(begin)

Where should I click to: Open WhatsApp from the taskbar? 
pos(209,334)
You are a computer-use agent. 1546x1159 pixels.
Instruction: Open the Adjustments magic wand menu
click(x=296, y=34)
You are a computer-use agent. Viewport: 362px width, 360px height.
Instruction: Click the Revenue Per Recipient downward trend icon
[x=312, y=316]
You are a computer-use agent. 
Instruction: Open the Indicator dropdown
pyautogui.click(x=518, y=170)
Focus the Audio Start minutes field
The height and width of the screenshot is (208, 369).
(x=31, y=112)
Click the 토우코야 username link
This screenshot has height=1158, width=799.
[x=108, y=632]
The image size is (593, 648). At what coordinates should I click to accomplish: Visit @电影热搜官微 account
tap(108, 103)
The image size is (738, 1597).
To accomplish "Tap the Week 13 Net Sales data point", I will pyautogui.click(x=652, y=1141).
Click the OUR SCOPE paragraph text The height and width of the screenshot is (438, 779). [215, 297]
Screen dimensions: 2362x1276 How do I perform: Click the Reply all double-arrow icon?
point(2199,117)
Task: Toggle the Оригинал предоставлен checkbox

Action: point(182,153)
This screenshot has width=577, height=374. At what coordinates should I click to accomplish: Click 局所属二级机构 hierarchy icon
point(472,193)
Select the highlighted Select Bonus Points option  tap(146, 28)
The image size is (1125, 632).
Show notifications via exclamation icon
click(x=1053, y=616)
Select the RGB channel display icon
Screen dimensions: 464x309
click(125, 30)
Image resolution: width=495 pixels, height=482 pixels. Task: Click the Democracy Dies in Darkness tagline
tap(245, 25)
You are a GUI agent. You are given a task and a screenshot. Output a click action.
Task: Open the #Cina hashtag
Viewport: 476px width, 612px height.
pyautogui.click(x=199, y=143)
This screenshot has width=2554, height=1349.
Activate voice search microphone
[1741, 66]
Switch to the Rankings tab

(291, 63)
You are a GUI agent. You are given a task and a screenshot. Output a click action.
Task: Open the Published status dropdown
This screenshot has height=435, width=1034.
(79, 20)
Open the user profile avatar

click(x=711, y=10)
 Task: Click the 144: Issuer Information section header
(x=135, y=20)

(end)

**REQUIRED TASK:** Put the records from their first line through the line with "tap(108, 103)" into a Markdown table with the columns Row and Line. Give each line a row number and leave out blank lines.

**FINAL RESULT:**
| Row | Line |
|---|---|
| 1 | Where should I click to: Open WhatsApp from the taskbar?  |
| 2 | pos(209,334) |
| 3 | You are a computer-use agent. 1546x1159 pixels. |
| 4 | Instruction: Open the Adjustments magic wand menu |
| 5 | click(x=296, y=34) |
| 6 | You are a computer-use agent. Viewport: 362px width, 360px height. |
| 7 | Instruction: Click the Revenue Per Recipient downward trend icon |
| 8 | [x=312, y=316] |
| 9 | You are a computer-use agent.  |
| 10 | Instruction: Open the Indicator dropdown |
| 11 | pyautogui.click(x=518, y=170) |
| 12 | Focus the Audio Start minutes field |
| 13 | The height and width of the screenshot is (208, 369). |
| 14 | (x=31, y=112) |
| 15 | Click the 토우코야 username link |
| 16 | This screenshot has height=1158, width=799. |
| 17 | [x=108, y=632] |
| 18 | The image size is (593, 648). At what coordinates should I click to accomplish: Visit @电影热搜官微 account |
| 19 | tap(108, 103) |